A university technical college has been rated inadequate across the board, in an Ofsted report that warned leaders and governors were unaware of “significant” teaching weaknesses for years.

Health Futures UTC, in West Bromwich, became the ninth UTC to be rated grade four when the report was published yesterday. It was quickly followed this morning by a tenth – for UTC@Harbourside, which has announced plans to close.

Leaders and governors at the west midlands UTC were said to have been “ineffective since it opened in September 2015”, having “failed to secure an acceptable standard of education for students over that time”.

“Teaching has been weak and consequently, students have made very poor progress,” it added.

Yet the top team who were supposed to be overseeing provision were said to have been unaware of these “significant weaknesses” until exam results were released in August 2017.

The report added that over the last two years, improvement plans had “not been well focused on those aspects of the school that needed to improve”.

Another particularly damning finding for a UTC – part of the 14-to-19 movement of institutions that are supposed to maintain a vocational focus – was that while Health Futures “claims to have a curriculum focus on healthcare and health science”, in practice “it does not”.

“Leaders have failed to provide students with the health-focused curriculum they were promised. Links with employers are weak.”

“The school’s curriculum is not distinctive. Its health focus is not embedded across the curriculum and is only evident in occasional activities for a limited number of students”.

The report also warned that leaders have been “incorrectly recording the attendance of students on study leave, coding it as ‘off-site educational activity’, rather than as ‘study leave’.”

This was said to have had “the effect of inflating the school’s attendance figures”. Leaders ceased this practice “during the inspection”.

“Attendance has declined each year since the school opened. It is now well below the national average for secondary schools,” the report added, and “many students do not attend school regularly”.

“During this academic year, approximately 30 per cent of students have not attended regularly and this is the case for almost half of disadvantaged students.”

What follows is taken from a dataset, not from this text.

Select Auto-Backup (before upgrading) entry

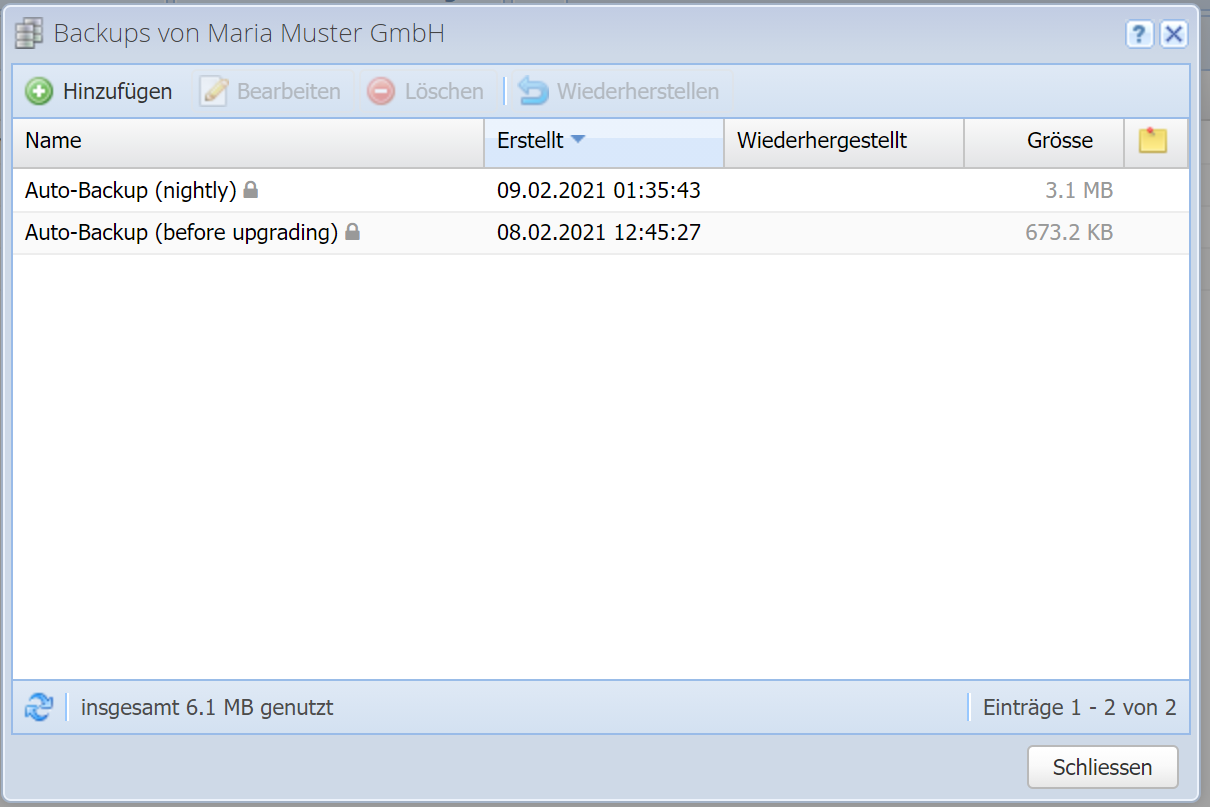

The UTC has 440 pupils on register in 2018 – which means it is currently at 73 per cent capacity (which makes it the fifth highest of any UTC).

Health Futures was unable to comment on its plans for the future ahead of publication.

The Ofsted report did recognise that “in the short time she has been at the school”, the interim principal Ruth Umerah had “secured the confidence of staff and improvements in behaviour”, and that she has a “clear understanding” of what needs to improve.

Professor Linda Lang, chair of governors, wrote to parents about the grade four.

She conceded that the report “indicated areas that require improvement, such as the standard of teaching, learning and assessment, which means that not all students have made progress, or achieved, as well as they could”.

“Our first priority has been to ensure the very best possible standard of education for every student,” she added.

“We have made a number of new appointments to ensure that the leadership of teaching and learning, literacy, special educational needs and the sixth form are effective.

“The governors recognise that the upward journey will be difficult, but we are committed to support and challenge the plans and work done, to ensure that it is of the necessary standard.”